The Court emphasized that statutory guardianship under Section 6 cannot override the child’s emotional, moral and physical well-being.

“Second Marriage or Live-in Is Not an Automatic Disqualification, But It’s a Crucial Factor”

The turning point in the case was the father’s admitted cohabitation with another woman, Suman alias Lileshwari, whom he claimed to have married at a local temple, without having obtained a divorce from his first wife. The Court found that this created an unstable environment for the child, and cited it as a serious factor against granting custody to the father.

“Though second marriage per se is not a bar to custody, it is a relevant factor when assessing the child’s welfare. The minor cannot be placed in an uncertain emotional environment with a stepmother when he is secure and emotionally settled with his biological mother.”

The Court cited the Supreme Court’s ruling in Athar Hussain v. Syed Siraj Ahmed (2010) 2 SCC 654, where it was observed that although second marriage may not automatically disentitle custody, it is “an important factor to be taken into account”, particularly where the outcome of custody proceedings remains uncertain.

“Financial Affluence Cannot Trump Emotional Security”

The father had repeatedly argued that the mother had no independent source of income, and that the child’s needs would be better met in his household. But the High Court firmly rejected financial superiority as a decisive factor.

“Giving sole or more importance to financial capacity would not be proper. Welfare depends on a balance of all factors – physical, mental, emotional – not merely monetary ability.”

The Court echoed the settled law from Dhanwanti Joshi v. Madhav Unde (1998) 1 SCC 112, and Gaurav Nagpal v. Sumedha Nagpal (2009) 1 SCC 42, holding that the welfare of the child is not defined by affluence but by emotional and moral stability.

“Parens Patriae Duty of Courts Must Prevail Over Parental Claims”

In a detailed analysis invoking its parens patriae jurisdiction, the High Court made it clear that the welfare of the child is not just a legal doctrine — it is a constitutional and moral obligation of the court.

“It is not the welfare of the father, nor the welfare of the mother, but the welfare of the minor that is the paramount consideration.”

The Court found that the minor had been in the custody of the mother, who had been providing a stable and caring environment.
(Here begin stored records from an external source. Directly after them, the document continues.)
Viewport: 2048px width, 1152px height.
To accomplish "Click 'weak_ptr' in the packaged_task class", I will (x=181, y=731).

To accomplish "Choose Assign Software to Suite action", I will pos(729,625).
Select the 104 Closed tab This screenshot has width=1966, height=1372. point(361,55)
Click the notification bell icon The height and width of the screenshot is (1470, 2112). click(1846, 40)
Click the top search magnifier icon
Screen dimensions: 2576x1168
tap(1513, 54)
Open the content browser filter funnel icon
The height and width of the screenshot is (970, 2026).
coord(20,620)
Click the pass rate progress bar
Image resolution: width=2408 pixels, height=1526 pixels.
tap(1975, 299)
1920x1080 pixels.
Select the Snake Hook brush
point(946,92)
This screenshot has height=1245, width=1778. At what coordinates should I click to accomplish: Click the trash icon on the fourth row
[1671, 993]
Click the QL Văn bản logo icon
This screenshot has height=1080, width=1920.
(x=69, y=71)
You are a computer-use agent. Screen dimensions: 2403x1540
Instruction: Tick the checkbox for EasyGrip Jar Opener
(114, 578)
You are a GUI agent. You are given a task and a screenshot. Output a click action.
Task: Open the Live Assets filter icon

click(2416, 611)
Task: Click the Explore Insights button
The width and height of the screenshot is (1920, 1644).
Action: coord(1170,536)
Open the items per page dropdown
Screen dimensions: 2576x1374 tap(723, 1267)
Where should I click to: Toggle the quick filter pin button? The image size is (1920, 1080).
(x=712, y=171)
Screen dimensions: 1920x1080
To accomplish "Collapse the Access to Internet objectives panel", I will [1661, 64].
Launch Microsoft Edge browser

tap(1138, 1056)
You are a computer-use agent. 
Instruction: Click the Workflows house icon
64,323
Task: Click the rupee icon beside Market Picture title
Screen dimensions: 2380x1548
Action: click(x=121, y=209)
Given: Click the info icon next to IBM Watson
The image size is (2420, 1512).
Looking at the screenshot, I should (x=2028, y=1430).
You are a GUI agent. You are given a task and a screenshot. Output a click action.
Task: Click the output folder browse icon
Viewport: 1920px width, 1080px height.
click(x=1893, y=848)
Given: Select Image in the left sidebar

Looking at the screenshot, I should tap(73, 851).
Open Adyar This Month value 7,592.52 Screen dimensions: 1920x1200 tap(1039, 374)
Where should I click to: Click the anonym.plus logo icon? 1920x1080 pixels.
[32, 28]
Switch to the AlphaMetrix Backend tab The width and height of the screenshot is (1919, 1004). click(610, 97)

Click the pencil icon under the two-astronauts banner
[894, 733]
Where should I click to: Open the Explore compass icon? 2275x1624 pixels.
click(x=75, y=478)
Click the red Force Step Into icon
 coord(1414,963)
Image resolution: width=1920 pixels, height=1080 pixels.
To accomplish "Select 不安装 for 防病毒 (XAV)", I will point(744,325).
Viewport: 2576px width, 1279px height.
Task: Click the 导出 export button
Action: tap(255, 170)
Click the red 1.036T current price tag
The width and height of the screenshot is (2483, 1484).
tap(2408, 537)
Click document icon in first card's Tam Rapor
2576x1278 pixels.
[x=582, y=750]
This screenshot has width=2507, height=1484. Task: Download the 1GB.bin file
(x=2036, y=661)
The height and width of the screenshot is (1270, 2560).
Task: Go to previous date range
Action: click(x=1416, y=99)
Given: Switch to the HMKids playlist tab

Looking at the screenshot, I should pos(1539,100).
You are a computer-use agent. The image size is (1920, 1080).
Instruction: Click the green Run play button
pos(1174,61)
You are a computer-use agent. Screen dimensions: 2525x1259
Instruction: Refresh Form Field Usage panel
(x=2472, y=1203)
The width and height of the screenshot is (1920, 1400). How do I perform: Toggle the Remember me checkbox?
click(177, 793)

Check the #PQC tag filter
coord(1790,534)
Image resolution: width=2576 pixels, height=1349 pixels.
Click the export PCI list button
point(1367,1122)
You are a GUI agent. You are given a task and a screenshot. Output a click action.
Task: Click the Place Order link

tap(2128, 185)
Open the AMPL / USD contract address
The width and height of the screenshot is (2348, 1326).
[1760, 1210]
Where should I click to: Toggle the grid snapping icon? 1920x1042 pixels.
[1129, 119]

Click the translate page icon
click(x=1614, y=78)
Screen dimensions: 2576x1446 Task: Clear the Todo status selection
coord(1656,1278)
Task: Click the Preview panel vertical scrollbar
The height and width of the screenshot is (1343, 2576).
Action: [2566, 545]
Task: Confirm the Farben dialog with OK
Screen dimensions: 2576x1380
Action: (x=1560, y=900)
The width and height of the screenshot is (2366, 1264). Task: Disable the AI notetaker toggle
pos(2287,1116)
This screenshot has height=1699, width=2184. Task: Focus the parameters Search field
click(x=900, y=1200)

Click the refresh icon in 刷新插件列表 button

There was no material to show that she was unfit or incapable of caring for the child.

“This Court cannot be oblivious to the future aspect that there is no certainty the child will receive better love, affection or atmosphere from a stepmother than he has been receiving from his own mother since birth.”

“Family Court Findings Free from Legal Error — No Appellate Interference Warranted”

Concluding that the Family Court had correctly appreciated the facts and applied the legal principles, the High Court found no perversity or infirmity in the lower court's decision.

“We are of the considered opinion that the learned Family Court has rightly rejected the application... We do not find any merit in this appeal.”

Accordingly, the appeal was dismissed, and the custody of Master Yash Joshi was held to remain with his mother, with both parties directed to bear their own costs.

In Child Custody, Welfare Is Supreme — Not Biology, Not Wealth, Not Male Guardianship

The judgment is a strong reiteration of modern judicial thinking in custody matters: that children are not trophies in parental disputes, and custody is not about parental rights, but about the child’s right to stability and love. A parent’s legal status as guardian or their financial capacity can be overridden when their personal conduct raises red flags about the child’s emotional security.

As the Court reminded, “Guardianship is not a title to be claimed, but a duty to be earned — through conduct that assures the welfare of the child.”